(INPUT RECORDS begins)

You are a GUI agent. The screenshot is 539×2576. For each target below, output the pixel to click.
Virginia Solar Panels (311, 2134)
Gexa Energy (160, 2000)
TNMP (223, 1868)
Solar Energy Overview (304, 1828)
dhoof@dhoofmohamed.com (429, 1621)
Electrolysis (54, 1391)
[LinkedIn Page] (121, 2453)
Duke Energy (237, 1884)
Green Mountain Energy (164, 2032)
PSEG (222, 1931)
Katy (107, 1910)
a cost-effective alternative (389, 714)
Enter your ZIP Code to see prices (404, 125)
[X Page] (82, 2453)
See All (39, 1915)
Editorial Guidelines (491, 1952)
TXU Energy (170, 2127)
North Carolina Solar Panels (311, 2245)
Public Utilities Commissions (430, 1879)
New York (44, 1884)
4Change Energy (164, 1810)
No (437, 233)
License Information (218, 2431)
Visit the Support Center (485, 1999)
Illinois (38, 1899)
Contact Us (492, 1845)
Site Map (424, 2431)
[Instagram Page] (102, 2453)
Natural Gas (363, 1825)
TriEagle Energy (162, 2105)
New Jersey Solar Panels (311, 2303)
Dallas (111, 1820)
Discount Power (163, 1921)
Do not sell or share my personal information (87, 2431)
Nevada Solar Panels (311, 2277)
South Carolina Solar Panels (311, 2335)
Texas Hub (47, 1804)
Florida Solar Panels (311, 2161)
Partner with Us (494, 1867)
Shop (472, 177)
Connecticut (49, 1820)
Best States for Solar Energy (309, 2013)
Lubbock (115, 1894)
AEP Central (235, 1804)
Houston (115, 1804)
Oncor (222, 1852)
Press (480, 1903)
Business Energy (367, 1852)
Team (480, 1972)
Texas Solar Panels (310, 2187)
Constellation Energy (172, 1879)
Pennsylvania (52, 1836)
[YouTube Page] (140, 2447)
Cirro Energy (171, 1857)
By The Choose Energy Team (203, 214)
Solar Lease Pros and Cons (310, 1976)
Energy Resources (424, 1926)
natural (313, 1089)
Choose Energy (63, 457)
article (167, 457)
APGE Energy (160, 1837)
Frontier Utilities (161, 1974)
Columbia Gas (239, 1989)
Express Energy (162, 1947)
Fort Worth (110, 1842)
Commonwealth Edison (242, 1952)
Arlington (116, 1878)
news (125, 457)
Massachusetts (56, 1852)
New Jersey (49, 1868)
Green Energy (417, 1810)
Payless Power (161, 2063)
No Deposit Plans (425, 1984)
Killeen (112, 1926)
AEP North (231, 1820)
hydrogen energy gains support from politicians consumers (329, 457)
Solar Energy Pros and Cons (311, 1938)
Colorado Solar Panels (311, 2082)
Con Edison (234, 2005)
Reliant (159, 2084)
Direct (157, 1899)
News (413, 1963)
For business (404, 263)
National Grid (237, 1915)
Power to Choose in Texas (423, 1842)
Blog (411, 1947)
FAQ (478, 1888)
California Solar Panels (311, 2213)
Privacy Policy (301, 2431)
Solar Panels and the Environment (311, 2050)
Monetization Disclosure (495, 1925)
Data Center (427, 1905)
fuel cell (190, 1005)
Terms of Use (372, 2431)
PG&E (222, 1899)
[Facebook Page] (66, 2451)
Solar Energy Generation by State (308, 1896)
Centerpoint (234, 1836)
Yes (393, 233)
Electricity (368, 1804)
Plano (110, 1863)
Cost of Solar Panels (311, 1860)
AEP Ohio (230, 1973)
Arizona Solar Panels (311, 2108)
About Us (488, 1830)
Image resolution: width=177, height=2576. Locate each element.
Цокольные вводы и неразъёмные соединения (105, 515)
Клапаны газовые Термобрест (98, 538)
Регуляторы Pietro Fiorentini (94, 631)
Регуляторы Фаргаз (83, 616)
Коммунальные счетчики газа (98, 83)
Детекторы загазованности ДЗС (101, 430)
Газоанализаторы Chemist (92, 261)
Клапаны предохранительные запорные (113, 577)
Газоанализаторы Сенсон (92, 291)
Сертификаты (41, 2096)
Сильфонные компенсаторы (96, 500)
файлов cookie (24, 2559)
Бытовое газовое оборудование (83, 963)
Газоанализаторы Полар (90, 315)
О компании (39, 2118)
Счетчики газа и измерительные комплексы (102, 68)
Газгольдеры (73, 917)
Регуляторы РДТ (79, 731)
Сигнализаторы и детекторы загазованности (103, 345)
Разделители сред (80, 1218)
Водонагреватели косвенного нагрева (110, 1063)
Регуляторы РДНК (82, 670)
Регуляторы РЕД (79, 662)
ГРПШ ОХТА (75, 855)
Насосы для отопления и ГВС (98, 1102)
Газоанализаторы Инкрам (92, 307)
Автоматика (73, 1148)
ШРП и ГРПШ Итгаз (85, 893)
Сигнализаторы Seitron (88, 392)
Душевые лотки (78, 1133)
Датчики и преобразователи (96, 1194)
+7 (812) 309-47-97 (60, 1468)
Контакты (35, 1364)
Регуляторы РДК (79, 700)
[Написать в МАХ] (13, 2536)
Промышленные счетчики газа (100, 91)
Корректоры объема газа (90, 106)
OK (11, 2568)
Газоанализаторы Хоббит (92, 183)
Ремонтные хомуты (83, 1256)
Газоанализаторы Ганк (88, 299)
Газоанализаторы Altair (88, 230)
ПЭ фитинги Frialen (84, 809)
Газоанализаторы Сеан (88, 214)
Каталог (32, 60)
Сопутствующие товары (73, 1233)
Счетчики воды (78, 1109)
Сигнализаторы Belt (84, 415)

(INPUT RECORDS ends)

**WHAT TO DO**
Word for word, restate the lines above from the line containing "For business (404, 263)" through the line containing "Счетчики воды (78, 1109)", with both included and nothing else.

**OUTPUT**
For business (404, 263)
National Grid (237, 1915)
Power to Choose in Texas (423, 1842)
Blog (411, 1947)
FAQ (478, 1888)
California Solar Panels (311, 2213)
Privacy Policy (301, 2431)
Solar Panels and the Environment (311, 2050)
Monetization Disclosure (495, 1925)
Data Center (427, 1905)
fuel cell (190, 1005)
Terms of Use (372, 2431)
PG&E (222, 1899)
[Facebook Page] (66, 2451)
Solar Energy Generation by State (308, 1896)
Centerpoint (234, 1836)
Yes (393, 233)
Electricity (368, 1804)
Plano (110, 1863)
Cost of Solar Panels (311, 1860)
AEP Ohio (230, 1973)
Arizona Solar Panels (311, 2108)
About Us (488, 1830)
Image resolution: width=177, height=2576. Locate each element.
Цокольные вводы и неразъёмные соединения (105, 515)
Клапаны газовые Термобрест (98, 538)
Регуляторы Pietro Fiorentini (94, 631)
Регуляторы Фаргаз (83, 616)
Коммунальные счетчики газа (98, 83)
Детекторы загазованности ДЗС (101, 430)
Газоанализаторы Chemist (92, 261)
Клапаны предохранительные запорные (113, 577)
Газоанализаторы Сенсон (92, 291)
Сертификаты (41, 2096)
Сильфонные компенсаторы (96, 500)
файлов cookie (24, 2559)
Бытовое газовое оборудование (83, 963)
Газоанализаторы Полар (90, 315)
О компании (39, 2118)
Счетчики газа и измерительные комплексы (102, 68)
Газгольдеры (73, 917)
Регуляторы РДТ (79, 731)
Сигнализаторы и детекторы загазованности (103, 345)
Разделители сред (80, 1218)
Водонагреватели косвенного нагрева (110, 1063)
Регуляторы РДНК (82, 670)
Регуляторы РЕД (79, 662)
ГРПШ ОХТА (75, 855)
Насосы для отопления и ГВС (98, 1102)
Газоанализаторы Инкрам (92, 307)
Автоматика (73, 1148)
ШРП и ГРПШ Итгаз (85, 893)
Сигнализаторы Seitron (88, 392)
Душевые лотки (78, 1133)
Датчики и преобразователи (96, 1194)
+7 (812) 309-47-97 (60, 1468)
Контакты (35, 1364)
Регуляторы РДК (79, 700)
[Написать в МАХ] (13, 2536)
Промышленные счетчики газа (100, 91)
Корректоры объема газа (90, 106)
OK (11, 2568)
Газоанализаторы Хоббит (92, 183)
Ремонтные хомуты (83, 1256)
Газоанализаторы Ганк (88, 299)
Газоанализаторы Altair (88, 230)
ПЭ фитинги Frialen (84, 809)
Газоанализаторы Сеан (88, 214)
Каталог (32, 60)
Сопутствующие товары (73, 1233)
Счетчики воды (78, 1109)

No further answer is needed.